→ **Brief**:
How many lines of the data include the string "Create"? State that number alone.

Saved data entries:
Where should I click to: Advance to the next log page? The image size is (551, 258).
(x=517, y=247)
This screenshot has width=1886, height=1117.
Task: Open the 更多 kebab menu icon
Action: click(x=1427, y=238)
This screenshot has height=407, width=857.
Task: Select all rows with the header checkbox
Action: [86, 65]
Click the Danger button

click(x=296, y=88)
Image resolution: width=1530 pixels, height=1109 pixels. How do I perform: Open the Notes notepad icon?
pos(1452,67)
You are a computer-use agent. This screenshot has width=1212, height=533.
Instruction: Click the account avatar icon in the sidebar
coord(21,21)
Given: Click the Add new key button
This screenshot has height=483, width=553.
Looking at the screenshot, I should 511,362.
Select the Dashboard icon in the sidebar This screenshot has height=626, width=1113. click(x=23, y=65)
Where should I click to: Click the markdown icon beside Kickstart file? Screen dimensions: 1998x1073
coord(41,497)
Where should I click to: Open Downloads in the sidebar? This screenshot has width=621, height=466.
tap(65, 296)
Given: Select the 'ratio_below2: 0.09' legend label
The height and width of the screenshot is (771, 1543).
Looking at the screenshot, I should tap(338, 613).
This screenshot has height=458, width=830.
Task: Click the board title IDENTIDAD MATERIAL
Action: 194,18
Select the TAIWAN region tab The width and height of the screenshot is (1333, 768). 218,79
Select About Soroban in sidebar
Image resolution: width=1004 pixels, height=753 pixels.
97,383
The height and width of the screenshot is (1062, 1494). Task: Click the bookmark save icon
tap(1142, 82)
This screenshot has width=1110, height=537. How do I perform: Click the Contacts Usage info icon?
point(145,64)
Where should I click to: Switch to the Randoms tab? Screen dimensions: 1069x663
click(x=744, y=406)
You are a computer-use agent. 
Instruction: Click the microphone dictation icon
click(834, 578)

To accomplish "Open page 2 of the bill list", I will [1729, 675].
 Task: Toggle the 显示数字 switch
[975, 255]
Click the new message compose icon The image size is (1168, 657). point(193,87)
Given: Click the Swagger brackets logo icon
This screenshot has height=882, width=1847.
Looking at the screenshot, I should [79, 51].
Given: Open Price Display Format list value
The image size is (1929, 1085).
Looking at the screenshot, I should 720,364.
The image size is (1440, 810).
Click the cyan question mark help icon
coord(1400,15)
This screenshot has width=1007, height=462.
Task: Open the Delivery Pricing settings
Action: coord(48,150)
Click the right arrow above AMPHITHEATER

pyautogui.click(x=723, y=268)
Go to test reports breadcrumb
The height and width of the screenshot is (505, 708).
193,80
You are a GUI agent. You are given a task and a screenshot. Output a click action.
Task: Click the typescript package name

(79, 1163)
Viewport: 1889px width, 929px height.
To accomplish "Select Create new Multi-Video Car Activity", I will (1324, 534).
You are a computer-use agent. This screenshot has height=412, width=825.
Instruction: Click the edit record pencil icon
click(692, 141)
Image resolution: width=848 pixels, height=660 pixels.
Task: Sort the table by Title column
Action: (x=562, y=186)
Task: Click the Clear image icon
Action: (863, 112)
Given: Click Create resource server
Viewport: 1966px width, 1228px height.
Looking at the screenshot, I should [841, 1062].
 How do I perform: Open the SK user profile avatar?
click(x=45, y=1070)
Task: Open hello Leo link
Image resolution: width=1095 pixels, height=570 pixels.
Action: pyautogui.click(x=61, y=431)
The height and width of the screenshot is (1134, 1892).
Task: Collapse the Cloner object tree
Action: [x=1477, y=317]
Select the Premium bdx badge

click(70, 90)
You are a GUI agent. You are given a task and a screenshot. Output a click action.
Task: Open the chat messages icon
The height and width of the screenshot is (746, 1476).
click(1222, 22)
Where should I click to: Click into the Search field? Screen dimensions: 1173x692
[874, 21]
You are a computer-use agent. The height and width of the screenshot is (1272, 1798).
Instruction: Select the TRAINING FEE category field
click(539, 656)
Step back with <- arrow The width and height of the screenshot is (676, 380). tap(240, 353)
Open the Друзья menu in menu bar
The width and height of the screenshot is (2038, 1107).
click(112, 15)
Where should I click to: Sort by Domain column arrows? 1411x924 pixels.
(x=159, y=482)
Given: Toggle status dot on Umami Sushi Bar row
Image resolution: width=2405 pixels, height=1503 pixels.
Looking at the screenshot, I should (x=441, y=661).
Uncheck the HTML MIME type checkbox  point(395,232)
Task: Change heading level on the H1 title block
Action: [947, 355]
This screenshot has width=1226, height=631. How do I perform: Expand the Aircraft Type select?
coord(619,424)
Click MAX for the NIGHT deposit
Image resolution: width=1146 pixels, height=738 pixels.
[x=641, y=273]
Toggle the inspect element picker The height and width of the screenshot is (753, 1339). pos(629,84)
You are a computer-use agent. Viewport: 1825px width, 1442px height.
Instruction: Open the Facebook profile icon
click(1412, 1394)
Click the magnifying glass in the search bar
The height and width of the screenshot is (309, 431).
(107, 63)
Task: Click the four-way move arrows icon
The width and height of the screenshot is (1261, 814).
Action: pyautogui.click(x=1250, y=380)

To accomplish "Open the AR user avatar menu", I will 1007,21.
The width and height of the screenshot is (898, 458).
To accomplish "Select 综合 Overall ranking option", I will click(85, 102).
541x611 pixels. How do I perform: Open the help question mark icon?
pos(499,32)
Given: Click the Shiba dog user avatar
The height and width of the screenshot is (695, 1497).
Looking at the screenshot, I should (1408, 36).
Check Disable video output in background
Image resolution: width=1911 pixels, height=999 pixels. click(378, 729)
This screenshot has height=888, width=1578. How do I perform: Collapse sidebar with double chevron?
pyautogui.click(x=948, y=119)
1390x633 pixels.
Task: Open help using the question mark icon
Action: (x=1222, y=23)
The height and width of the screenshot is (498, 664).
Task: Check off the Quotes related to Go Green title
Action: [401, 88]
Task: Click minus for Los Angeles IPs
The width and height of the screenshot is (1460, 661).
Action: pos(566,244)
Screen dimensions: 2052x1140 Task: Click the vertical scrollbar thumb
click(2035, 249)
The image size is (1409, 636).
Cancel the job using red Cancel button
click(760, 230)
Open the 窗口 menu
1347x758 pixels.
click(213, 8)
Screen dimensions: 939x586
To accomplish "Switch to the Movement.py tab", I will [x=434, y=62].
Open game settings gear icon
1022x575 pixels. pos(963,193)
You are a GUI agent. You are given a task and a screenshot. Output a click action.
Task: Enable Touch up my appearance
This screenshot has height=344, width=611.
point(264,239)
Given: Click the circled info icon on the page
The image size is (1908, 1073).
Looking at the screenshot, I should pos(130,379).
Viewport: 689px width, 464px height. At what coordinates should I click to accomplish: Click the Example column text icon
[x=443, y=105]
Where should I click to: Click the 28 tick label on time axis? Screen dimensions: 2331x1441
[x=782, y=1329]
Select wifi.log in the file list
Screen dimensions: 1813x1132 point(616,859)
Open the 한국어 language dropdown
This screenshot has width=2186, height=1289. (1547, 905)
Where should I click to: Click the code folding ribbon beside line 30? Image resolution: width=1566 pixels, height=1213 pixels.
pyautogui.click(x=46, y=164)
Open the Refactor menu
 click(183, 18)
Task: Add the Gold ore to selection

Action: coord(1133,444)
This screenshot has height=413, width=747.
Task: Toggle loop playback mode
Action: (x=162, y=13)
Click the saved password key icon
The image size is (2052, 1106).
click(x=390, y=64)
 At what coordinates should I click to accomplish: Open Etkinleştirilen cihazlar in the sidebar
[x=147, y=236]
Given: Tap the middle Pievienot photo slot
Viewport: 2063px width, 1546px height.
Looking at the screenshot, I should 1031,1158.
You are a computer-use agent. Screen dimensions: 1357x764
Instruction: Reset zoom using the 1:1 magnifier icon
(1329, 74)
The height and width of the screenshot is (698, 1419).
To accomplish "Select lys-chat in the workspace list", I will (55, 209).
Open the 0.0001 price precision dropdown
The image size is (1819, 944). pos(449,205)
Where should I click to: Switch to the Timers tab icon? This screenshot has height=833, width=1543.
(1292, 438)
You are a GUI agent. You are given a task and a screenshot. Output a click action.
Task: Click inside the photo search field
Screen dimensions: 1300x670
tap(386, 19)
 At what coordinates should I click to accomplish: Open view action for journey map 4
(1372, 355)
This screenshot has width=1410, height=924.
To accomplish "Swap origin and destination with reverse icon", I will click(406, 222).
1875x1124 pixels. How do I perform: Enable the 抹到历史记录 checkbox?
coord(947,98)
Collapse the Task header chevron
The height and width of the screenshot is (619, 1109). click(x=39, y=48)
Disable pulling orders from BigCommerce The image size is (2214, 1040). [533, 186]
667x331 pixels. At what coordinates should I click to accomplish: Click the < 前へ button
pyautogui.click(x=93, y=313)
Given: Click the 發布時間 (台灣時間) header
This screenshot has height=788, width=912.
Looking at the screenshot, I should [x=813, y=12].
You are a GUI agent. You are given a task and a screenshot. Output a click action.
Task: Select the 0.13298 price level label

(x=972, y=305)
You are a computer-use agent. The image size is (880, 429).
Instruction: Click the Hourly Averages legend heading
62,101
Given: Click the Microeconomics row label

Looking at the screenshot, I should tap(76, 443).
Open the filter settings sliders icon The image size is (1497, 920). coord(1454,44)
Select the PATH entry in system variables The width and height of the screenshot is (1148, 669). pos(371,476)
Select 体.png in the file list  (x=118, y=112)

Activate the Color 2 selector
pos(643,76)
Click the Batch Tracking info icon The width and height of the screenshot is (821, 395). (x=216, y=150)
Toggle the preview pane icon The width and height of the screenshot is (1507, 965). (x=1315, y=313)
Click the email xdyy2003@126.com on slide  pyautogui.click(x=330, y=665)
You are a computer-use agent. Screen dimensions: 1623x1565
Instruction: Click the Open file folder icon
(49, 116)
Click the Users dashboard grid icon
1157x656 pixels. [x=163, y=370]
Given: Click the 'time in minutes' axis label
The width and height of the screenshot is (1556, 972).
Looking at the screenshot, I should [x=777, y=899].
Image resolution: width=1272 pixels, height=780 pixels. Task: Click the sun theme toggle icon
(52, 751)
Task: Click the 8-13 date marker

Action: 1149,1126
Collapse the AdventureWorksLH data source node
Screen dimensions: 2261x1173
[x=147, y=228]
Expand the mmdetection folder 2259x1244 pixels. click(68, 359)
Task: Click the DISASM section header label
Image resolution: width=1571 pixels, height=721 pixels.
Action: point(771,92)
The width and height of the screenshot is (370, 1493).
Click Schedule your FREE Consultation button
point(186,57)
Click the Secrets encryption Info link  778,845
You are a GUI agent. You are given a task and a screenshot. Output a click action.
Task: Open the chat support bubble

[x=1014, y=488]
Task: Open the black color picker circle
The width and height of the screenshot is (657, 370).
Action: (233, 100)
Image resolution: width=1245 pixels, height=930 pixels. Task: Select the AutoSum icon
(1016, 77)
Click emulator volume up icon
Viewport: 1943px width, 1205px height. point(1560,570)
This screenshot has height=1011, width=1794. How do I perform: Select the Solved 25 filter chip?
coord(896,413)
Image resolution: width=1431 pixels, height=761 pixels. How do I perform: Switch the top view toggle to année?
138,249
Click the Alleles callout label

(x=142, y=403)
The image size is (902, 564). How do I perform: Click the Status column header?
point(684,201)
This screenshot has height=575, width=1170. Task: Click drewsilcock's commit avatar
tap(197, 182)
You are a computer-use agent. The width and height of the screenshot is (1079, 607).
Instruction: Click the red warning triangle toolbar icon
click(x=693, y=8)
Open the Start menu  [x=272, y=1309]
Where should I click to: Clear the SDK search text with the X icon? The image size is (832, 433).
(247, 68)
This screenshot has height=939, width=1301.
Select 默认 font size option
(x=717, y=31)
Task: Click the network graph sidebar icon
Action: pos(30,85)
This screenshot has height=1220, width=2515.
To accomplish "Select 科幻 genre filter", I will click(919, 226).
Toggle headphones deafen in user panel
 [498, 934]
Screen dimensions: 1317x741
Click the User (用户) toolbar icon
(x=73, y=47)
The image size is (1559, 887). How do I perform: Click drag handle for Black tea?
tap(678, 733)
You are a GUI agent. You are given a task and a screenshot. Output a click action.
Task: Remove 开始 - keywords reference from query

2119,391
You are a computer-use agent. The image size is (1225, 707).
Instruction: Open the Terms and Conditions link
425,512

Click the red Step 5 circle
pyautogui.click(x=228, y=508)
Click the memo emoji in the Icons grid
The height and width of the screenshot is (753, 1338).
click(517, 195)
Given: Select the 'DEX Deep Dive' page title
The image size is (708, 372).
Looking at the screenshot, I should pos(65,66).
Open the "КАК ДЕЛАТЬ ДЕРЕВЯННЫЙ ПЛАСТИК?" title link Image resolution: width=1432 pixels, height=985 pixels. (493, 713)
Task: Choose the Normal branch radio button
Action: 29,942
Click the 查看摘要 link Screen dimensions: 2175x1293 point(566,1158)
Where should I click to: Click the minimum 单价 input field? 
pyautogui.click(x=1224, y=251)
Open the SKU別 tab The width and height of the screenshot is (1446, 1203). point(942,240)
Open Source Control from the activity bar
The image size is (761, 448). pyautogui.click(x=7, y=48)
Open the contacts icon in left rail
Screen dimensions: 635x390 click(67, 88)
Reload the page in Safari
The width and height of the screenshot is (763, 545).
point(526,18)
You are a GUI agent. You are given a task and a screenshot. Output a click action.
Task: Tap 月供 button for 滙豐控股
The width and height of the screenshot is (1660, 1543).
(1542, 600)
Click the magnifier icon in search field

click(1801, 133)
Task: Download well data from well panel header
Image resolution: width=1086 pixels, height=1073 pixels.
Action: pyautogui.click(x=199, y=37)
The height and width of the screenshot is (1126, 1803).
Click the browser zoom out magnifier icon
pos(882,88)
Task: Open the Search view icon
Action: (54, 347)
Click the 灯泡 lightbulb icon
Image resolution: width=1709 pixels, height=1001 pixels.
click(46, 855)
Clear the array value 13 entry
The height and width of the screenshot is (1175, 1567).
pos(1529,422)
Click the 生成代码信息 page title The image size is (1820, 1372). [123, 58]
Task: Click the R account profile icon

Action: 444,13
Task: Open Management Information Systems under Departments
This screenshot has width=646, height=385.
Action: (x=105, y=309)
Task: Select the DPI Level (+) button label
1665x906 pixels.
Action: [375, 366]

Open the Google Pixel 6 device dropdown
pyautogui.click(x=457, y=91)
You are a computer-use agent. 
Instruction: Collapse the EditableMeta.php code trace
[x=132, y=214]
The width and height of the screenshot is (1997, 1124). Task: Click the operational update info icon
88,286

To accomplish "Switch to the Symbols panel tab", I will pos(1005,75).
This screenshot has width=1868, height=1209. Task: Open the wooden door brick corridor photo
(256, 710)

→ **Exercise result**:
2